Dr Sevda Clark is a human rights lawyer, policy analyst and Lecturer at the Thomas More Law School. She is admitted in the Supreme Court of NSW.
Before joining the Law School, Clark worked as a legal policy analyst at the Attorney-General's Department. She was also a Principal Research Officer for the Parliamentary Joint Committee on Human Rights at the Department of the Senate, Parliament House Canberra.
As Doctoral Research Fellow at the University of Oslo, she advised governments and non-governmental organisations on the normative development and implementation of human rights law at the international and domestic levels. She acted as Expert advisor to the United Nations during the drafting of the Third Optional Protocol the Convention on the Rights of the Child on a Communications Procedure and represented the National Institute for Human Rights in Norway at the Working Group sessions in Geneva, making oral and written submissions on the development of the treaty.
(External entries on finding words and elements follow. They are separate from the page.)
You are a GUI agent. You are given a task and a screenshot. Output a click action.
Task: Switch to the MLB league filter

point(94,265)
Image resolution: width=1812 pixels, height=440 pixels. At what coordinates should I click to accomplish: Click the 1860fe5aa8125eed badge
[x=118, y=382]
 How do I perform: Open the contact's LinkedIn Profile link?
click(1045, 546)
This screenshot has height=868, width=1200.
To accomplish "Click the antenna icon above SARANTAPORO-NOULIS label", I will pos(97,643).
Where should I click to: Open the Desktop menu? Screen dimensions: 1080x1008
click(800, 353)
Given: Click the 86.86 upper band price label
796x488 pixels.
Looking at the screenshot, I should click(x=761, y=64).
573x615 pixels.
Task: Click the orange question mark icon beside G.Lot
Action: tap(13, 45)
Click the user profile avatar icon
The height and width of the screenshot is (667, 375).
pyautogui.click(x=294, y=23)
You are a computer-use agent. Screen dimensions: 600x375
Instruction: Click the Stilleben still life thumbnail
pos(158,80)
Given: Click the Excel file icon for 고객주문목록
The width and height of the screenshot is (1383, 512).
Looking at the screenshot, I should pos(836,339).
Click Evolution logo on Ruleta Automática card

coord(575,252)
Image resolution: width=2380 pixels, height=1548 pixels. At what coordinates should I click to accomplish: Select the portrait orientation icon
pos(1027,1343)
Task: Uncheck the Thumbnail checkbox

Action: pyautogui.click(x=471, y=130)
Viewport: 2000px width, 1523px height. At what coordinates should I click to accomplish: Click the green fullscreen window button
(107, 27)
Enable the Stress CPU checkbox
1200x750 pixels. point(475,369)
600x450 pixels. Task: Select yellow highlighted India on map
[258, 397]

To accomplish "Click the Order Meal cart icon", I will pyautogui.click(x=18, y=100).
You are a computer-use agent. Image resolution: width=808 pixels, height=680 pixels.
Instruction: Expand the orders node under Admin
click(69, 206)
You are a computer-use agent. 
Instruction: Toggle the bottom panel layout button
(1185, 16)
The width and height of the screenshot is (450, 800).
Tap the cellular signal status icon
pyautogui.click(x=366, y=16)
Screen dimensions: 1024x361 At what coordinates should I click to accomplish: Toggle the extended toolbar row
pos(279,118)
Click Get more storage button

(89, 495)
Clark's research and policy development work to date revolves around diagnosing the law and policy gaps in protecting the rights of marginalised groups at the intersection of multiple disadvantage. The legal subjectivity of women, children and people with disability have been the thread with which she has woven her research and practice in human rights law over the past decade.
Clark serves as a Member of the Advisory Board, Human Rights Education Review and an Editorial Board Member of the Australian Feminist Law Journal.
Clark holds a Doctor of Philosophy and a Master of International Human Rights Law from the University of Oslo, Norway. She also holds a Bachelor of Laws and Bachelor of Arts (Hons English Literature) from the University of Sydney.